→ **Work to complete**: Rewrite the lines below, swapping every "screenshot" for "screen capture" and changing nothing else. Omit the pictures.

============

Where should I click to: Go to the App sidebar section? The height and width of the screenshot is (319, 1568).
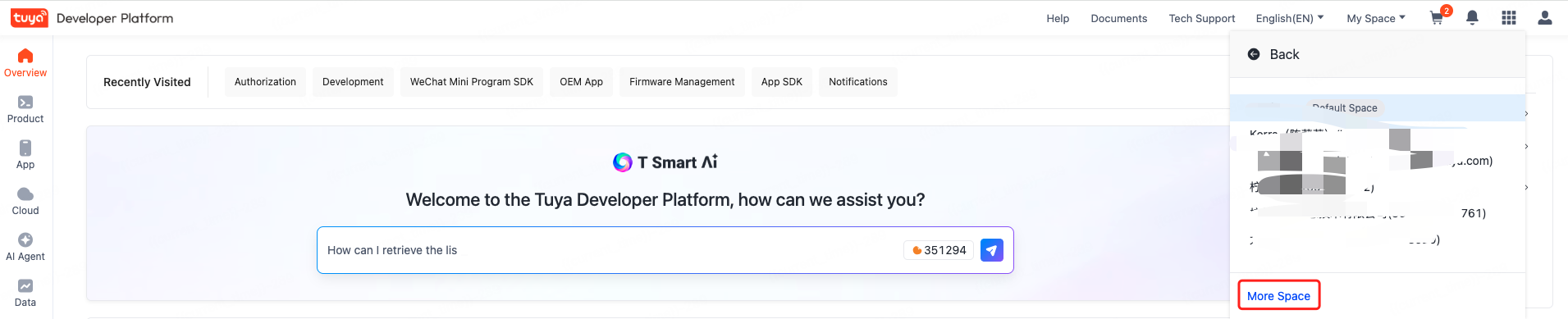(25, 155)
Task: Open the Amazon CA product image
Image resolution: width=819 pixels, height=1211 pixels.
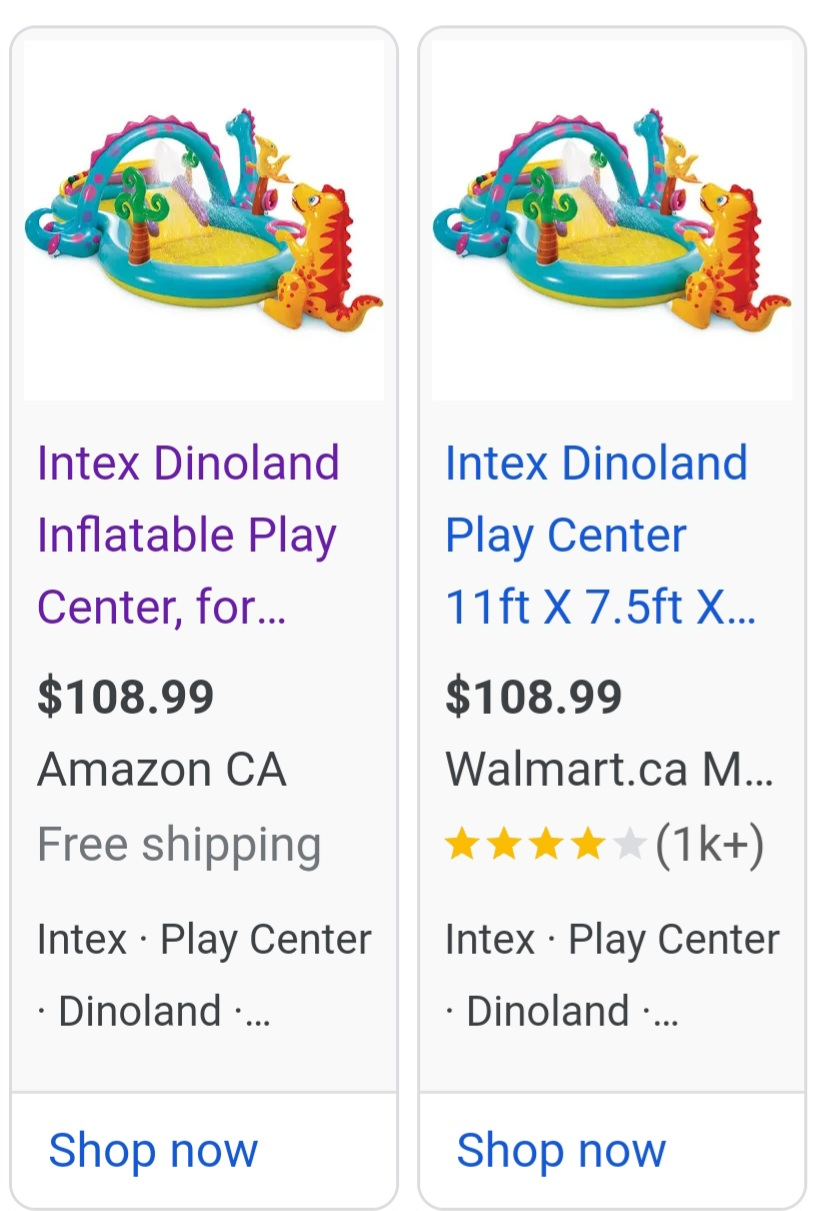Action: tap(204, 220)
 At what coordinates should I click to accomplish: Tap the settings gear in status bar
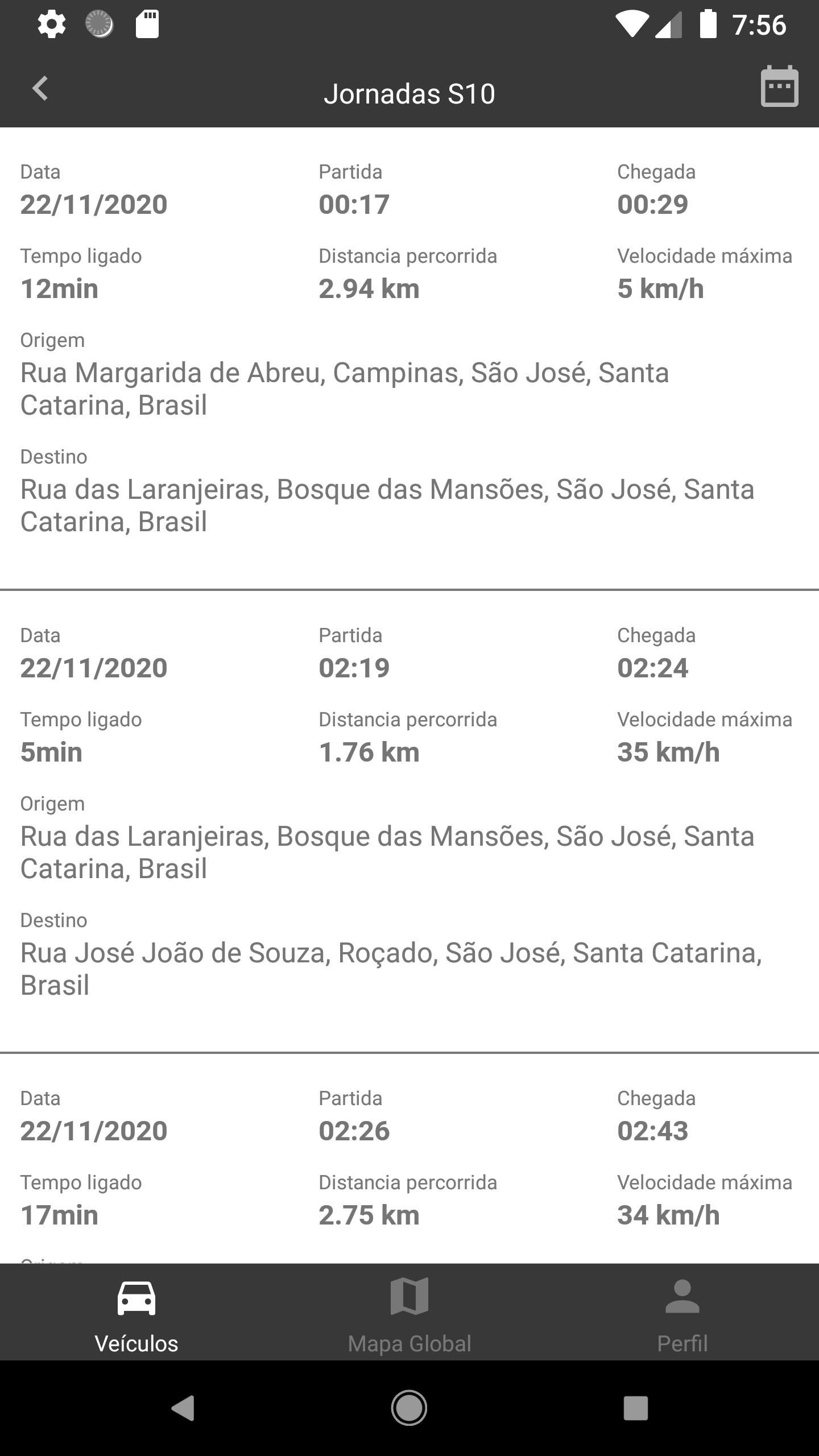51,25
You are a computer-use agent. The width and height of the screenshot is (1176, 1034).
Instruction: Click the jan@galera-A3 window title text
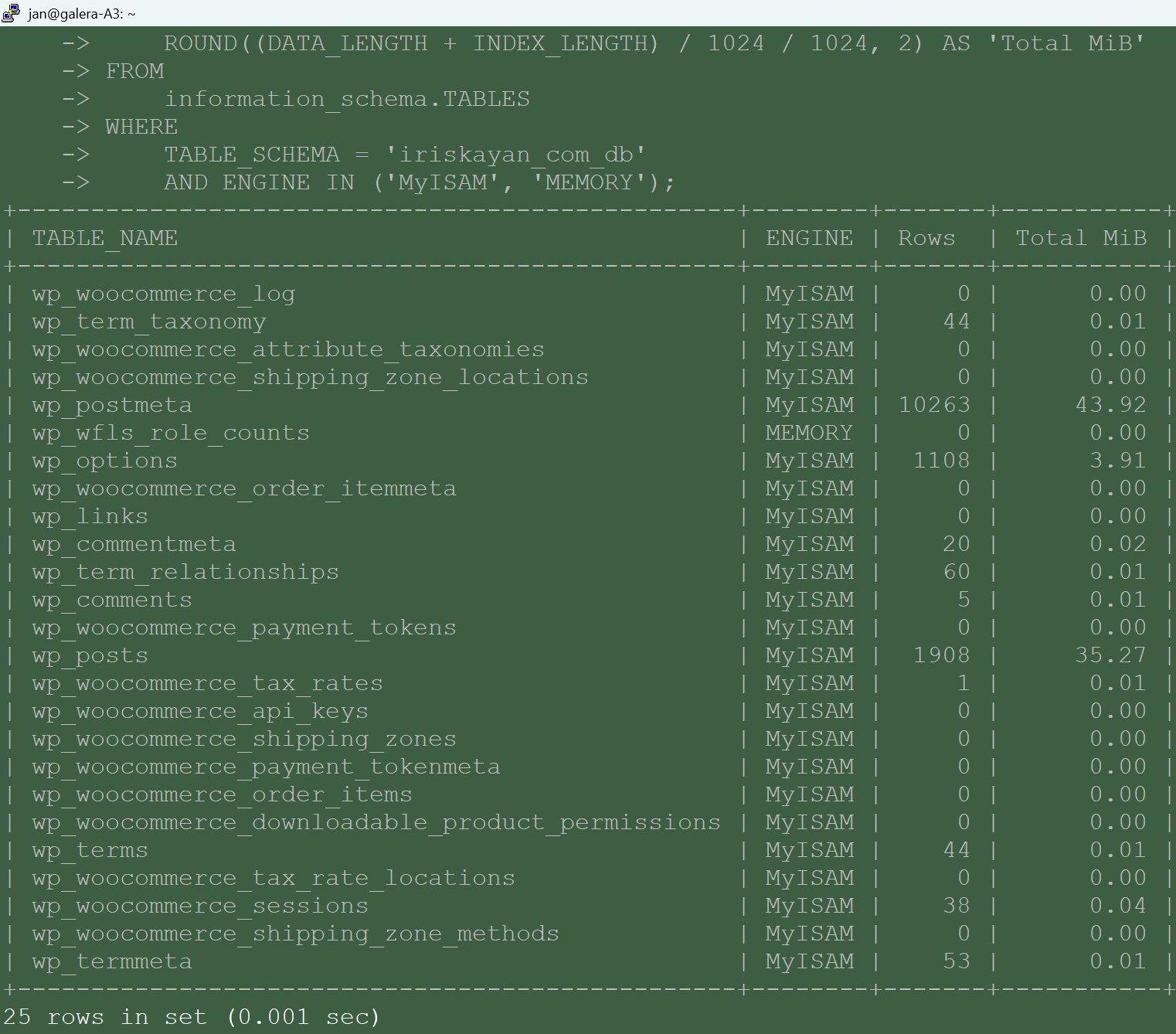point(82,14)
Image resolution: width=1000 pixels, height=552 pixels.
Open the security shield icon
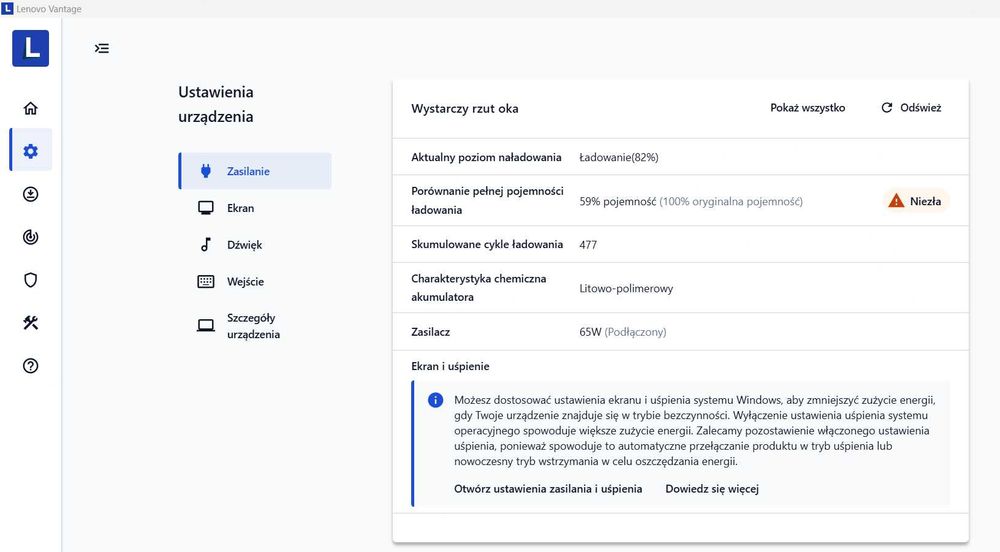point(30,280)
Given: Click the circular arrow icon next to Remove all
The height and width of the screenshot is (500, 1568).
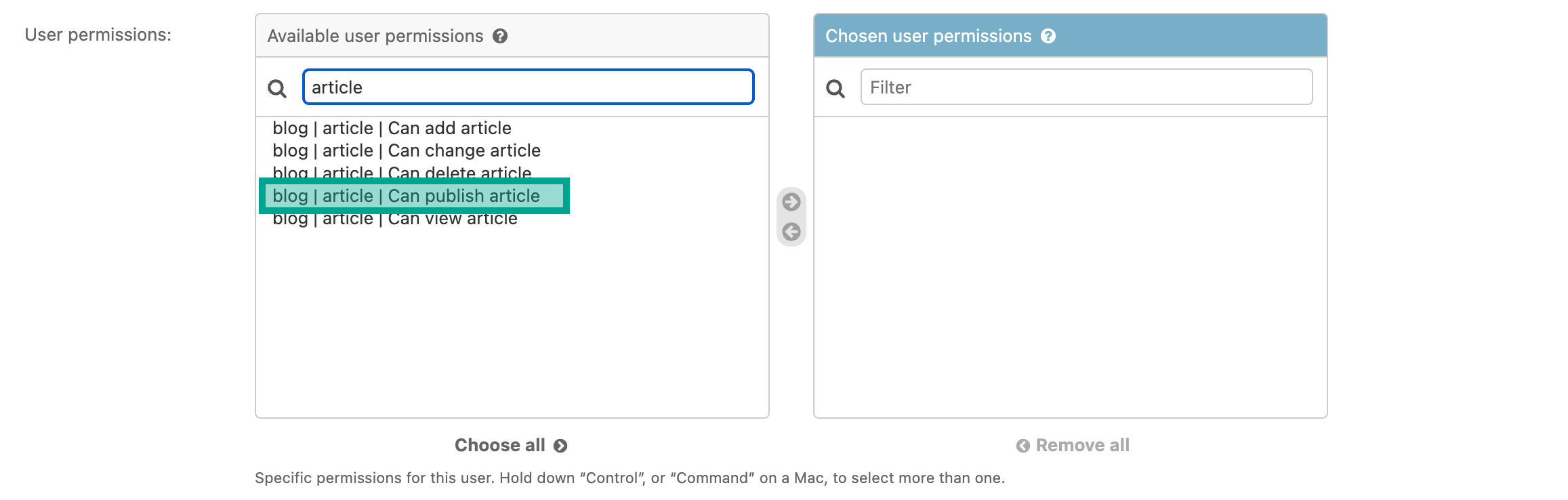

============

→ **In response**:
Where should I click to: Go to the App sidebar section? The height and width of the screen capture is (319, 1568).
(25, 155)
Task: Open the Amazon CA product image
Image resolution: width=819 pixels, height=1211 pixels.
Action: tap(204, 220)
 At what coordinates should I click to accomplish: Tap the settings gear in status bar
51,25
You are a computer-use agent. The width and height of the screen capture is (1176, 1034).
Instruction: Click the jan@galera-A3 window title text
point(82,14)
Image resolution: width=1000 pixels, height=552 pixels.
Open the security shield icon
point(30,280)
Given: Click the circular arrow icon next to Remove all
The height and width of the screen capture is (500, 1568).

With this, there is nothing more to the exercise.